• COMPLETE THE FOLLOWING:
a – Print the part of the Achyuth biography between "Kunapareddy Achyutha Vara" and "Antharangalu and Anveshitha.", inclusive.
b – Which of Achyuth's family members does the Achyuth biography name?

• TEXT SEGMENT:
====

Kunapareddy Achyutha Vara Prasad, better known as Achyuth (1960 - 26 December 2002) was an Indian actor who primarily worked in Telugu films and television. He acted in over 50 films and 50 television shows. His accolades include five Nandi Awards. He is notable for his supporting roles in films including Thammudu and Bavagaru Bagunnara? He played lead roles in the popular Telugu TV serials Sthree, Seethapathi, Antharangalu and Anveshitha.

== Personal life ==
Achyuth was born in Machilipatnam, Krishna District of Andhra Pradesh to Kunapareddy Rama Rao and Kunapareddy Sujatha. He had two brothers and two younger sisters. He was married to Ramadevi and had two daughters, Sai Sujatha and Sai Sivani.

== Acting career ==
Achyuth made his debut as an actor with the film Taj Mahal, but the first release was Mangalya Balam. He was quite popular with serials like Himabindu, Sthree, Seethapathi, Kranthi Rekha, Antarangalu, and Anveshitha.

====

(Stored data)
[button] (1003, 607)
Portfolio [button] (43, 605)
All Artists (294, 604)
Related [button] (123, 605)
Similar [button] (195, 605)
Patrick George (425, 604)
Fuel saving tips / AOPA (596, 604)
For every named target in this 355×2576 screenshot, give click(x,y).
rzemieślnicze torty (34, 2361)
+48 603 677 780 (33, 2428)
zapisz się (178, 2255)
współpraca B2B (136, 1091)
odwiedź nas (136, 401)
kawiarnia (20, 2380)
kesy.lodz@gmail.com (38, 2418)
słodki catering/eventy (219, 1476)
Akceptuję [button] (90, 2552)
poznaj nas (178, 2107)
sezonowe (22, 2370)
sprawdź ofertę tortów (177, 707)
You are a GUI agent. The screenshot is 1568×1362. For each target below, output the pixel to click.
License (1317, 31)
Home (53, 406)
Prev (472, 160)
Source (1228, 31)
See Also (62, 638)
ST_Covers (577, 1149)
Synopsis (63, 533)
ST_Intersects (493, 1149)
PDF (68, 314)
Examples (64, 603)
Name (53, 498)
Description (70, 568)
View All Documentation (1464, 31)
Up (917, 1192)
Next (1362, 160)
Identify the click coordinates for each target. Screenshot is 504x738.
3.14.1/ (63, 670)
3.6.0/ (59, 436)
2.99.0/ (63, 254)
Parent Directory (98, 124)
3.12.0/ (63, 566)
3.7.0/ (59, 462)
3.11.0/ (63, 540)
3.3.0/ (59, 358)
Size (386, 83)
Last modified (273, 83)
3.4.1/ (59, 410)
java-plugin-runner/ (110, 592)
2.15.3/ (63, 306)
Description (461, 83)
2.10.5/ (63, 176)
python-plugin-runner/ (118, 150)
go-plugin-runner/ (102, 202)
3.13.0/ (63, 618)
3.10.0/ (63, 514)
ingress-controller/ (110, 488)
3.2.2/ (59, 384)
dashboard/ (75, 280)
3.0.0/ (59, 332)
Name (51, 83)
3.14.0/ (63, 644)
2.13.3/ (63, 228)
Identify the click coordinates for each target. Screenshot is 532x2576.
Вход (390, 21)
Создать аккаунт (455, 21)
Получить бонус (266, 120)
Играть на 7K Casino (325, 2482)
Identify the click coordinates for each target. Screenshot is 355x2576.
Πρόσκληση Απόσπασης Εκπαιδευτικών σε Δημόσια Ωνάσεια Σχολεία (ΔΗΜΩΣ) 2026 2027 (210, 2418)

====

• ANSWERS TO THE PROBLEMS:
a –
Kunapareddy Achyutha Vara Prasad, better known as Achyuth (1960 - 26 December 2002) was an Indian actor who primarily worked in Telugu films and television. He acted in over 50 films and 50 television shows. His accolades include five Nandi Awards. He is notable for his supporting roles in films including Thammudu and Bavagaru Bagunnara? He played lead roles in the popular Telugu TV serials Sthree, Seethapathi, Antharangalu and Anveshitha.

b –
- Kunapareddy Rama Rao (parent)
- Kunapareddy Sujatha (parent)
- Ramadevi (wife)
- Sai Sujatha (daughter)
- Sai Sivani (daughter)